Bruce Springsteen explains why his new album doesn’t contain ‘anti-Trump diatribes’
An outspoken critic of Donald Trump, Bruce Springsteen says his new solo album avoids sticking the boot into the US President.
The Boss has slammed Trump on numerous occasions calling him a “dangerous, toxic narcissist” in a Channel 4 interview last October and telling the BBC that Trump is a “conman” who is "playing" with people.
Then in April of this year, Bruce lent his vocals to a track called ‘That’s What Makes Us Great’ by Houserockers frontman Joe Grushecky, which criticises various aspects of the Trump administration.
Now, in a fresh interview with Variety, Bruce says that his upcoming as-yet-untitled solo album is “not topical at all” and contains absolutely no “anti-Trump diatribes.”
Asked what his next project will be after his Broadway residency, Bruce said: “I suppose the record that I haven’t released. It’s not topical at all - topical writing at the moment doesn’t hold a lot of interest to me.
“I really got out a lot of what I had to say in that vein on ‘Wrecking Ball’. I’m not driven to write any anti-Trump diatribe; that doesn’t feel necessary at the moment.”
Pushed as to why this is, Bruce responded: “Because it’s everywhere and all over, ya know? It feels a little redundant to me at the moment. And, once again, I always try to look at what I can deliver that’s personal to me and of most value.
“The audience has a wide variety of needs; whatever you’re writing, you’re trying to meet your own need, and as I’ve said in other interviews, Marty Scorsese once said, ‘The job of the artist is to make the audience care about your obsessions.’ So I hope I write about the things that obsess me well enough for my audience to care about them.”
He continued: “I’m ambivalent about … sort of getting on a soapbox. I still believe people fundamentally come to music to be entertained — yes, to address their daily concerns, and yes, also to address political topics, I believe music can do that well. But I still believe fundamentally it’s an affair of the heart.

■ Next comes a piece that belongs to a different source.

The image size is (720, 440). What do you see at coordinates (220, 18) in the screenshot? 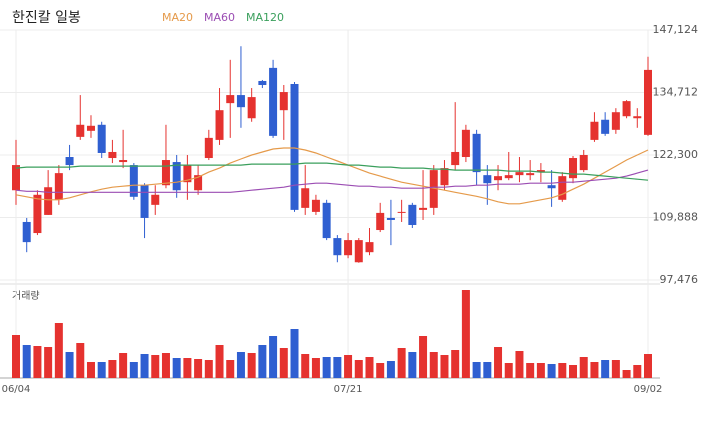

“People want you to go deeper than politics, they want you to reach inside to their most personal selves and their deepest struggles with their daily lives and reach that place; that’s the place I’m always trying to reach. I’d never make a record that’s just polemical, I wouldn’t release it if I did. To me, that’s just an abuse of your audience’s good graces.
“But if I’m moved, I’ll write, say, something like ‘American Skin’ (inspired by the 1999 shooting of Amadou Diallo). That just rolled very naturally for me, and that’s as good a topical song as I’ve ever written. And when it comes up, I write ’em. If I felt that strongly, I’d do it now. But I watch myself, because I think you can weigh upon your audience’s indulgence in the wrong way.”
Questioned what he meant, Bruce added: “I never wanted to be just a proselytizer for an ideological point of view. That’s not my job; that’s somebody else’s job. And if you even look back to Woody Guthrie’s material, he didn’t do that. He wrote these very full character pieces that, whether you were there in the Depression or not, they live today. They weren’t hollow, they weren’t one-dimensional; they were these very full character pieces about the times. I still aspire to that, really, and if it has political implications that’s fine and if it doesn’t that’s fine too.”
Bruce Springsteen began his Broadway residency at the 960 capacity Walter Kerr Theatre last night (3rd October). Due to phenomenal demand, the initial eight-week run was recently extended through to 3rd February 2018.